11.      Opiniemakers

De activiteiten van Desmet, inclusief zijn trip naar Jeruzalem, of zijn deelname aan een populair radioprogramma, kaderen allemaal in de redding van de intellectueel. Zoals we allemaal weten, behoren intellectuelen een bijzondere maatschappelijke invloed te hebben, maar helaas ligt de tijd dat dat ook het geval was, ver achter ons. De plek die deze vervlogen gedachte achterliet, blijft leeg, alsook de drang om haar opnieuw te bezetten. De drang om te bemiddelen tussen het volk en zijn machthebbers. Beurtelings een schandpaal en een lege sokkel in de processie, veracht en koestert men die plek, maar één ding is zeker: wie zich als kandidaat meldt, mag het achterste van zijn tong laten zien. De maatschappelijke dienstbaarheid van de intellectueel moet weer op de voorgrond treden, hij kan maar beter bewijzen dat hij zijn boterham waard is. Waar zaten de intellectuelen tijdens De Witte Mars, was de vraag die wekenlang door De Morgen woedde.

Desmet werpt zich uitdrukkelijk op als zo’n bemiddelaar. Hij behoort tot het nieuwe type intellectueel wiens denken en schrijven vrijwillig aan banden ligt van een ethisch verantwoord populisme. Dat is misschien het meest verbijsterende: dat die nieuwe intellectueel tegelijk ook anti-intellectueel moet zijn. Dat hij het ingewikkelde denken openlijk afzweert. Het bad van de political correctness: een hormonenkuur die het geslacht verandert.

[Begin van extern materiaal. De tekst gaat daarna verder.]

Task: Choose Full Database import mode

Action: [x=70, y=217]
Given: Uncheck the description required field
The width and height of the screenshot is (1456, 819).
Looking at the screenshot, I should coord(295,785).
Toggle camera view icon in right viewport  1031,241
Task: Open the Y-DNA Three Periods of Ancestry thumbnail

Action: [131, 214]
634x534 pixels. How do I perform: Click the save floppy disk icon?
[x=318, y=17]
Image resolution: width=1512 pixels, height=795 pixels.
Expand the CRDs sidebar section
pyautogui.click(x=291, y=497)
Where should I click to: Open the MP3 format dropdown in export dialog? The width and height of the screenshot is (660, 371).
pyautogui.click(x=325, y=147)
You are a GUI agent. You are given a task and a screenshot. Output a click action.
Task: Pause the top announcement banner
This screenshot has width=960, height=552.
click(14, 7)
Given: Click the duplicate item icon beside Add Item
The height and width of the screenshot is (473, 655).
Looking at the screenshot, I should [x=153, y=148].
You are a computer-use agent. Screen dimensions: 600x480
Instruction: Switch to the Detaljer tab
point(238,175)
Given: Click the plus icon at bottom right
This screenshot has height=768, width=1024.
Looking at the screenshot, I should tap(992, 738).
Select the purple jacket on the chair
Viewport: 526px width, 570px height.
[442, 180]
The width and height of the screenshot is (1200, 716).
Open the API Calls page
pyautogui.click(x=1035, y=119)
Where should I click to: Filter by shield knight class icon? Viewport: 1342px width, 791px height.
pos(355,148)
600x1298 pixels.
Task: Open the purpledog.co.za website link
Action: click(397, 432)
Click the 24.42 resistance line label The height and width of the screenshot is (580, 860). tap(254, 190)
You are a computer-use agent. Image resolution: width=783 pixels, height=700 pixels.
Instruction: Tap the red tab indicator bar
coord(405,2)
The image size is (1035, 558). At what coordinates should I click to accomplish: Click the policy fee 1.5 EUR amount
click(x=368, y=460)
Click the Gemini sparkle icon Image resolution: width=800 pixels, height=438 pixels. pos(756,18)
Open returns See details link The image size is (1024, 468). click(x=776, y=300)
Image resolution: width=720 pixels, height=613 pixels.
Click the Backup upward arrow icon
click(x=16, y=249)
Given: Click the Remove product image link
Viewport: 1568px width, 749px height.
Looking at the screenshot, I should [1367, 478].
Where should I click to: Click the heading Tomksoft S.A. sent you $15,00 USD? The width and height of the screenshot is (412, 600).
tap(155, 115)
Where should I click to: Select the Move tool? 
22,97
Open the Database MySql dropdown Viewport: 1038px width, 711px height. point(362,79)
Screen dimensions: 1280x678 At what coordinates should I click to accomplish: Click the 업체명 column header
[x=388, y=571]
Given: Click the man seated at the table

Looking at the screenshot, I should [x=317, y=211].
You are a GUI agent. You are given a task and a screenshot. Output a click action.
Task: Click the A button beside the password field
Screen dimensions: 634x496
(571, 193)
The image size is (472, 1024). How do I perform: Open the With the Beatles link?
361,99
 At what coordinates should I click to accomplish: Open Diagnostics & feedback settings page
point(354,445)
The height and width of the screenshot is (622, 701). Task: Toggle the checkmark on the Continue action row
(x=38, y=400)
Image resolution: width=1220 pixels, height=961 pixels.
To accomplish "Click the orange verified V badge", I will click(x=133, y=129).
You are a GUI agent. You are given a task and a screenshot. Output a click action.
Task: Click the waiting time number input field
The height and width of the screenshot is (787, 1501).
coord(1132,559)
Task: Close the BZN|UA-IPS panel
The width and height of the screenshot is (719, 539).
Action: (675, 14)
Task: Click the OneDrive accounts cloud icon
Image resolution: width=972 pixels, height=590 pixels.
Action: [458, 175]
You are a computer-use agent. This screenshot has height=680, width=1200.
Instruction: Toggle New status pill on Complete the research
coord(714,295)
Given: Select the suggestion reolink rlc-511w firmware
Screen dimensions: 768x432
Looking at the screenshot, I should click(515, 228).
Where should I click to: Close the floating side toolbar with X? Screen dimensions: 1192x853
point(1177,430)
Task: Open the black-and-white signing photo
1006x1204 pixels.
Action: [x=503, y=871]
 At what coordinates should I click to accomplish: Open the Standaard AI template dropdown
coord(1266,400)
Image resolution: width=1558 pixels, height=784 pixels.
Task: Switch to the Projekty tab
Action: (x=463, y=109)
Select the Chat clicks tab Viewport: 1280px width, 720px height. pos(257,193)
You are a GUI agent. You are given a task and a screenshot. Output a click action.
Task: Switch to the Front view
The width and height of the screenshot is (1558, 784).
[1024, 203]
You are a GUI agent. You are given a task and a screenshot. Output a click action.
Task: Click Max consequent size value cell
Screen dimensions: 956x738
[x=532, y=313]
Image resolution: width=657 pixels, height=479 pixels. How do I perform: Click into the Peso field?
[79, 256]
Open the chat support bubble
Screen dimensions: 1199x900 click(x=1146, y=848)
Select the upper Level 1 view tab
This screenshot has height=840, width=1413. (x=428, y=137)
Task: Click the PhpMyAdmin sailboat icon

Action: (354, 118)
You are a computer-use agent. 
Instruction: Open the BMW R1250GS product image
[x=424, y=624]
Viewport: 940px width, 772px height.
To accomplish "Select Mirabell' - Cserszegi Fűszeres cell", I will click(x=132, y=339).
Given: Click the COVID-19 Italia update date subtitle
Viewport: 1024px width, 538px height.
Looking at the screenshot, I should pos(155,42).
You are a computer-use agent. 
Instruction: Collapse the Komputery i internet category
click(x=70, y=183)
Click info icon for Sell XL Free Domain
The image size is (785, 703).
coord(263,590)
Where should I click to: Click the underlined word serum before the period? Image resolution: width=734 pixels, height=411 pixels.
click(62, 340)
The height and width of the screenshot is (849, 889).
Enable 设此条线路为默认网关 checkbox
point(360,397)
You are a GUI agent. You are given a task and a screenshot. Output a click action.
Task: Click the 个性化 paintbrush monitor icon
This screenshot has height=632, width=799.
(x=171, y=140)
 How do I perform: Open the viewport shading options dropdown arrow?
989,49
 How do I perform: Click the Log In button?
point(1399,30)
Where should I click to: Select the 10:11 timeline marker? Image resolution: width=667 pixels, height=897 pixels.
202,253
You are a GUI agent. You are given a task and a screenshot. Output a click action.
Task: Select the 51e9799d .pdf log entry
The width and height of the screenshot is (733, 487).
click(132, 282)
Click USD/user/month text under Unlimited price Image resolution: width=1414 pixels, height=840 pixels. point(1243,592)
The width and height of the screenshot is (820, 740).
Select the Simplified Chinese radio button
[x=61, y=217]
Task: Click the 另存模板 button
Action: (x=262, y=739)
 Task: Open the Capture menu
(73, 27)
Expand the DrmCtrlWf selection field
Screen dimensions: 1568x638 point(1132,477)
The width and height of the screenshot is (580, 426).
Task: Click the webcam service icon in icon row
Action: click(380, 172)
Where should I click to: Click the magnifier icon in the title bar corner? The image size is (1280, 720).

Daarnaast moet de nieuwe intellectueel ook mediageniek zijn. Hij kan niet beter bewijzen dat hij een menselijk gezicht heeft dan door in beeld te komen. Desmet loopt voortdurend voor de camera, letterlijk en figuurlijk, al schrijvend en lijfelijk. Praat op de radio met die warme begripvolle stem. Etaleert een keure aan mannelijke emoties. Een stuk over De Morgen kan daarom slechts over zijn persoon gaan, omdat hij zo nadrukkelijk het gezicht van die krant wil zijn. Een stuk over De Morgen is een stuk over hem, hij smeekt er om.

 

12.      Wordt vervolgd

Om kritiek tot een populair, verkoopbaar artikel te maken, heeft Desmet het begrip moeten uithollen tot het enkel als verpakking, als pose overbleef. Eerst dan wordt het immers aantrekkelijk. Niet toevallig leidt zijn krant ook een uitermate politiek correct leven, wat haar kritische houding bij voorbaat tot een vormelijke aangelegenheid maakt. Twee ontwikkelingen, dezelfde conclusie. Als dit soort geslaagde huwelijken een wissel hebben op de toekomst, dan staan er ons nog barre tijden te wachten. Of mogen we toch nog hoop koesteren? Als straks alle politieke partijen overgaan tot de terugstorting van de Agusta- en Dassaultmiljoenen, dan zou De Morgen, die destijds helicoptergeld van de SP kreeg toegestopt, toch ook best een duit in de staatskas doen. Wie weet, moet de krant dan alsnog in vereffening gaan. Maar nog voor het zover komt, zou Desmet best de conclusie trekken die hij de naïeve dan wel corrupte PS-voorzitter Busquin nu al weken voorhoudt: inpakken en wegwezen.

 

Gesprekken in Jeruzalem van Yves Desmet en Staf Nimmegeers verscheen in 1996 bij Lannoo.